Directions> Each line of the data that includes "agent" must be copied.

Material provided>
────────────────────
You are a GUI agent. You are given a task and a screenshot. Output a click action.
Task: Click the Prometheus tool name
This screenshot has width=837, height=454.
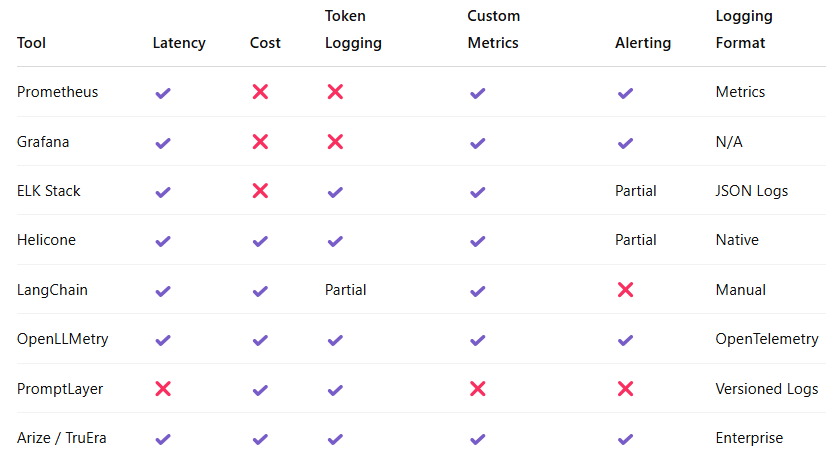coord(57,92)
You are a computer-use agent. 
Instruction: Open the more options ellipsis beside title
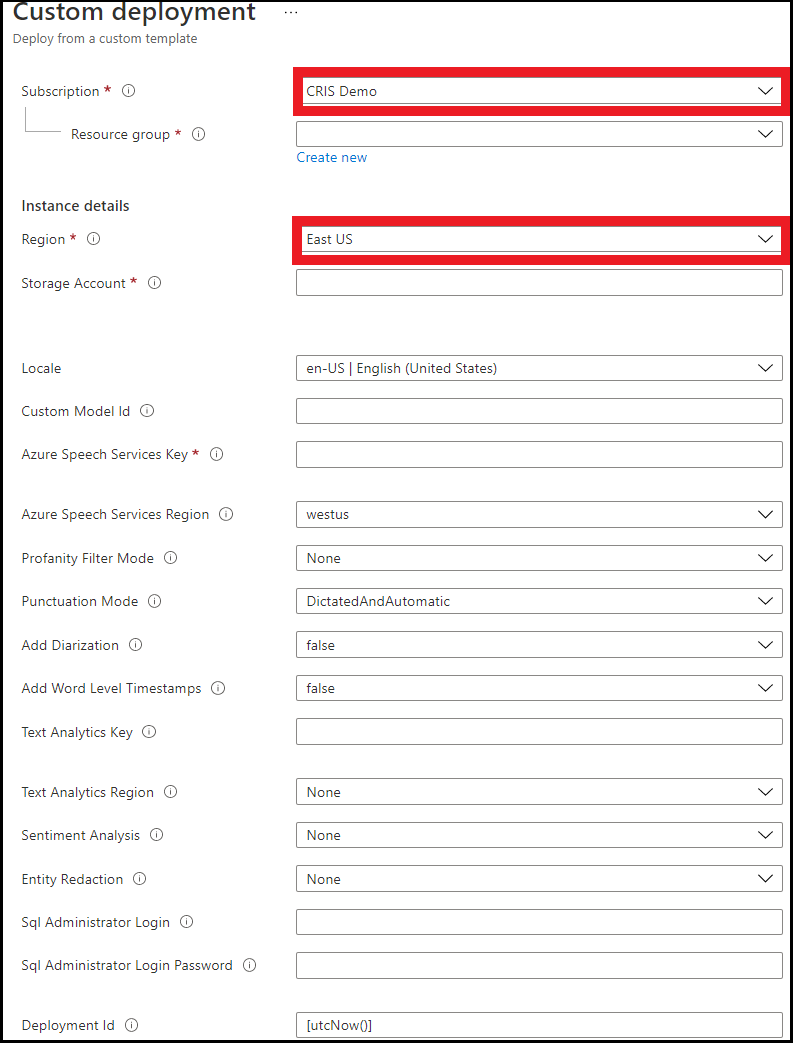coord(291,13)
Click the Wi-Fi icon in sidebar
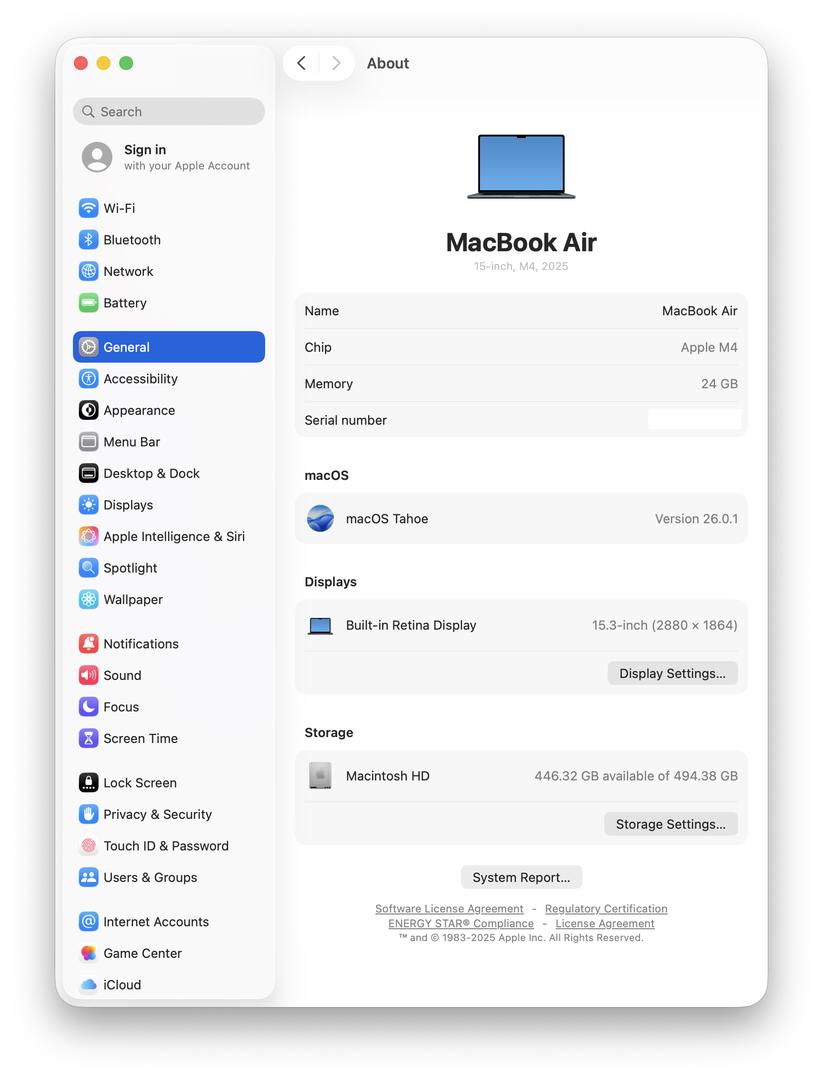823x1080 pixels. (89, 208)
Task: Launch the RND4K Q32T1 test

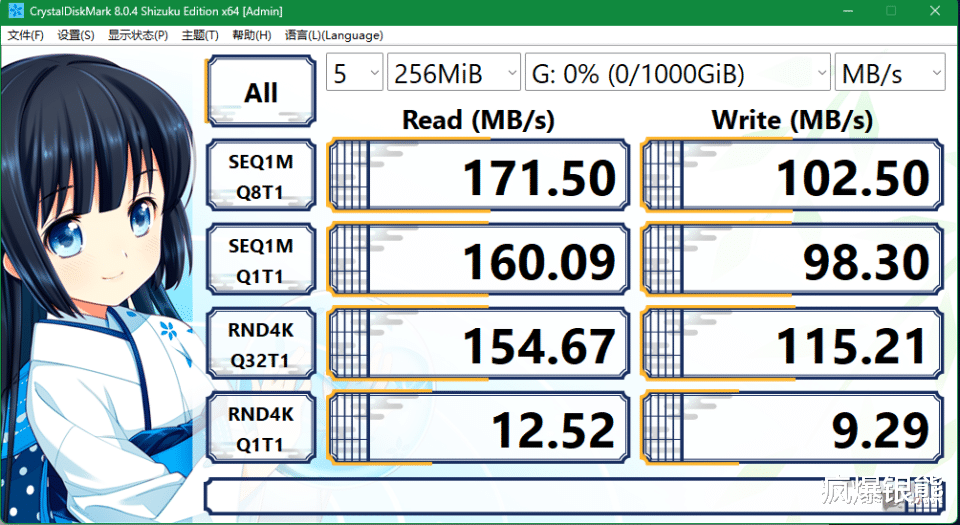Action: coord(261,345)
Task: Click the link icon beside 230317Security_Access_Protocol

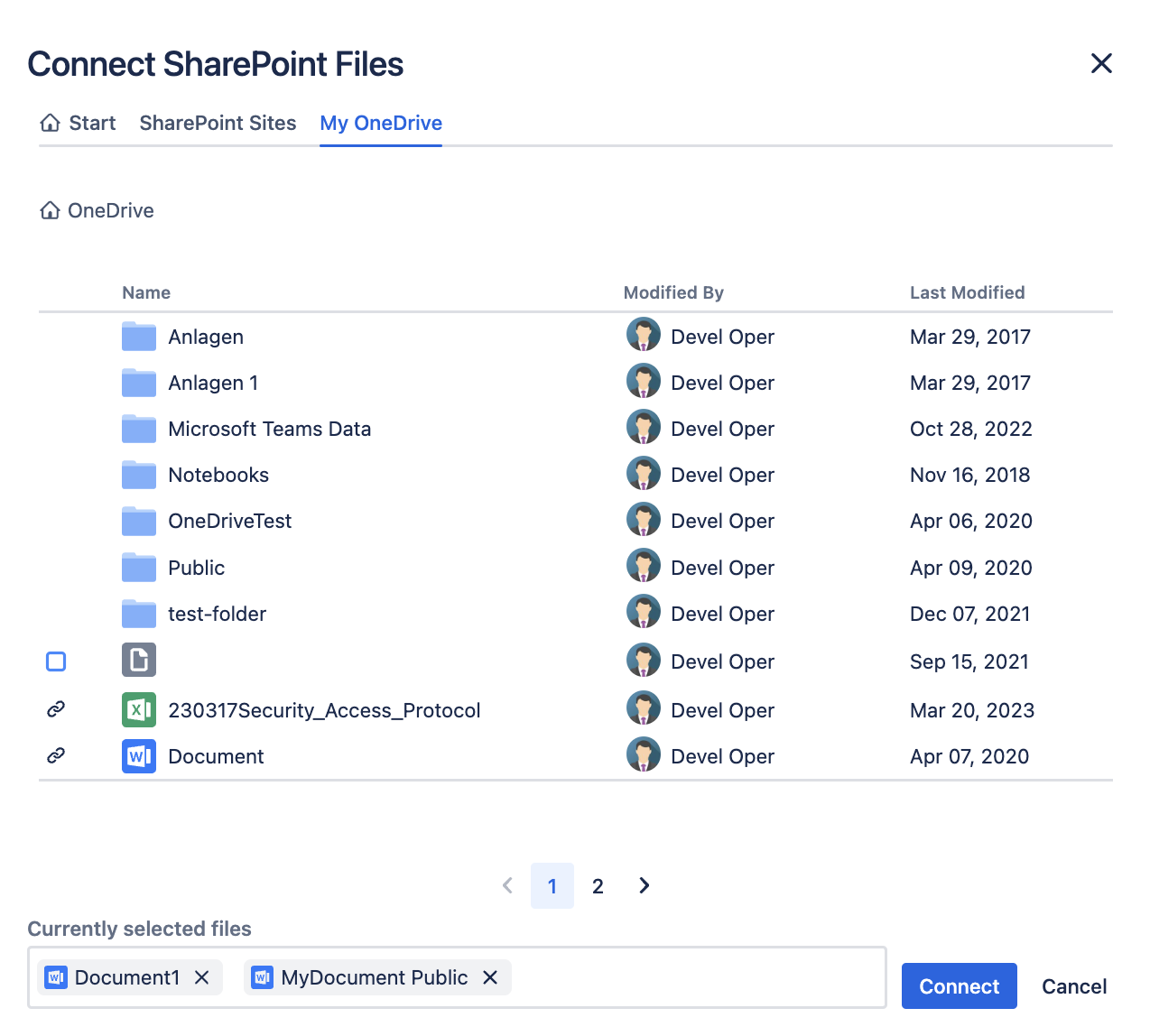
────────────────────
Written solution>
You are a GUI agent. You are given a task and a screenshot. Output a click action.
You are a computer-use agent. 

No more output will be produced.